Provided text
In accordance with section 444 of the Companies Act 2006, the statement of comprehensive income has not been delivered.
The directors acknowledge their responsibilities for complying with the requirements of the Companies Act 2006 with respect to accounting records and the preparation of financial statements.
T Rippon & Sons (Holdings) Limited
Statement of Financial Position (continued)
30 April 2024
These financial statements were approved by the board of directors and authorised for issue on 31 January 2025 , and are signed on behalf of the board by:
DJ Porter
Director
Company registration number: 00548789
T Rippon & Sons (Holdings) Limited
Notes to the Financial Statements
Year ended 30 April 2024
1. General information
The company is a private company limited by shares, registered in England and Wales. The address of the registered office is Office 1 Summit House, Waterloo Lane, Chelmsford, Essex, CM1 1BD.
2. Statement of compliance
These financial statements have been prepared in compliance with Section 1A of FRS 102, 'The Financial Reporting Standard applicable in the UK and the Republic of Ireland'.
3. Accounting policies
Basis of preparation
The financial statements have been prepared on the historical cost basis, as modified by the revaluation of certain financial assets and liabilities and investment properties measured at fair value through profit or loss. The financial statements are prepared in sterling, which is the functional currency of the entity
Summary of significant accounting policies and key accounting estimates
The principal accounting policies applied in the preparation of these financial statements are set out below. These policies have been consistently applied to all the years presented, unless otherwise stated.
Group accounts not prepared
The company is part of a small group and is exempt from preparing consolidated accounts under S398 of the Companies Act 2006.
Revenue recognition
Turnover comprises the fair value of the consideration received for rental income in the ordinary course of the company's activities. Turnover is shown net of returns, rebates and discounts. The company recognises revenue when: - the amount of revenue can be reliably measured; - it is probable that future economic benefits will flow to the entity; - and specific criteria have been met for each of the company's activities.
Tax
The tax expense for the period comprises current and deferred tax. Tax is recognised in profit or loss, except that a change attributable to an item of income or expense recognised as other comprehensive income is also recognised directly in other comprehensive income. The current income tax charge is calculated on the basis of tax rates and laws that have been enacted or substantively enacted by the reporting date in the countries where the company operates and generates taxable income. Deferred tax is recognised in respect of all timing differences between taxable profits and profits reported in the financial statements. Unrelieved tax losses and other deferred tax assets are recognised when it is probable that they will be recovered against the reversal of deferred tax liabilities or other future taxable profits. Deferred tax is measured using the tax rates and laws that have been enacted or substantively enacted by the reporting date and that are expected to apply to the reversal of the timing difference.

Tasks to carry out
A. Say whether each statement agrees with the T Rippon & Sons financial statements, giving yes or no and quoting the words that decide it: (i) the company is registered in Scotland; (ii) the financial statements are prepared in sterling; (iii) the company prepares consolidated accounts for its group.
B. Pick up the T Rippon & Sons financial statements after their final sentence and keep writing.

(Items listed in a dataset)
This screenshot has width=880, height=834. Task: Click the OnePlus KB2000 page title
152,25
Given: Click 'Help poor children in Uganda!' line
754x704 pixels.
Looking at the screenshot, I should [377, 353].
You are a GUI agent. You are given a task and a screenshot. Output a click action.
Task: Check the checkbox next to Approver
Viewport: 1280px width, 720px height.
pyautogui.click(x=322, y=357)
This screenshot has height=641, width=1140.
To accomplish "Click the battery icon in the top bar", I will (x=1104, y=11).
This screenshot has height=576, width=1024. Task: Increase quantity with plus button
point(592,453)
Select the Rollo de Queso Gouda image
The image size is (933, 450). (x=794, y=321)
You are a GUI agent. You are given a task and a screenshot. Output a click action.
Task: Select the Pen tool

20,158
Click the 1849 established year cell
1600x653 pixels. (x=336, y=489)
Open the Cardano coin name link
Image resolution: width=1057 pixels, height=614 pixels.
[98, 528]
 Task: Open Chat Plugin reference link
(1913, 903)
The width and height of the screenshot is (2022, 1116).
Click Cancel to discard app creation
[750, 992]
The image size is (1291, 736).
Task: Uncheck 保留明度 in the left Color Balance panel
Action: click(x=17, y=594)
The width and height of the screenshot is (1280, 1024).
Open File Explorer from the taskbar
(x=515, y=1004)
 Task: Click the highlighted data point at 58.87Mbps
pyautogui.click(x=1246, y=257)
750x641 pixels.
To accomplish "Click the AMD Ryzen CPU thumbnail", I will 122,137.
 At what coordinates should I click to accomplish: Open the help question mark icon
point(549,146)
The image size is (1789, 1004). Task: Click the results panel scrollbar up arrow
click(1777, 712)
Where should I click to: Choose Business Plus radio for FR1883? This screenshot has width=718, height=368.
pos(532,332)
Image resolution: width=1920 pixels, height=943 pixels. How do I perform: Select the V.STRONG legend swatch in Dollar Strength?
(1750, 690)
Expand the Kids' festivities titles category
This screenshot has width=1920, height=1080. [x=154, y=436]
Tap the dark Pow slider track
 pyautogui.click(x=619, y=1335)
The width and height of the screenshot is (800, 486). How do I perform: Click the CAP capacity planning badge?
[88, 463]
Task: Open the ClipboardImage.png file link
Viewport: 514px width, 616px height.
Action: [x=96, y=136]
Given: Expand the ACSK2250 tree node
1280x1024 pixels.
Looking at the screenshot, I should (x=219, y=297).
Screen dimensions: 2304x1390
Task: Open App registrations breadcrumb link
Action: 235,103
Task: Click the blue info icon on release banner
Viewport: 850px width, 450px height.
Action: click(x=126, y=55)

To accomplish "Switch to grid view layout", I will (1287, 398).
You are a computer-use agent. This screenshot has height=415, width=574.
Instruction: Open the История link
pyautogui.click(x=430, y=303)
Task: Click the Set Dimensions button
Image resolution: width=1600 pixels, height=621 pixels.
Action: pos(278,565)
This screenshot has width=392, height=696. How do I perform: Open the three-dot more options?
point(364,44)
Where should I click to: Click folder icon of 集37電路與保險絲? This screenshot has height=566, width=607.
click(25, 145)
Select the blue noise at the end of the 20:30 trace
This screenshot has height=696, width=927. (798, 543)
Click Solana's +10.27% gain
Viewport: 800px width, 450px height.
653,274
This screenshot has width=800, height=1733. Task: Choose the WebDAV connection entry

Exercise responses
A.
(i) No: "registered in England and Wales."
(ii) Yes: "The financial statements are prepared in sterling"
(iii) No: "exempt from preparing consolidated accounts under S398 of the Companies Act 2006."

B.
Tangible assets
Tangible assets are stated in the balance sheet at cost, less any subsequent accumulated depreciation and subsequent accumulated impairment losses. The cost of tangible assets includes directly attributable incremental costs incurred in their acquisition and installation.
Depreciation
Depreciation is charged so as to write off the cost or valuation of assets, other than land and properties under construction over their estimated useful lives, as follows:
Fixtures, fittings & equipment
-
15% reducing balance/ 25% straight line (website)
Investment property
Investment property is included at fair value. Gains are recognised in the income statement. Deferred taxation is provided on these gains at the rate expected to apply when the property is sold.
Investments
Investments in equity shares which are publicly traded or where fair value can be measured reliably are initially measured at fair value, with changes in fair value recognised in profit or loss. Investments in equity shares which are not publicly traded and where fair value cannot be measured reliably are measured at cost less impairment.
Interest income on debt securities, where applicable, is recognised in income using the effective interest method. Dividend on equity shares securities are recognised in income when receivable.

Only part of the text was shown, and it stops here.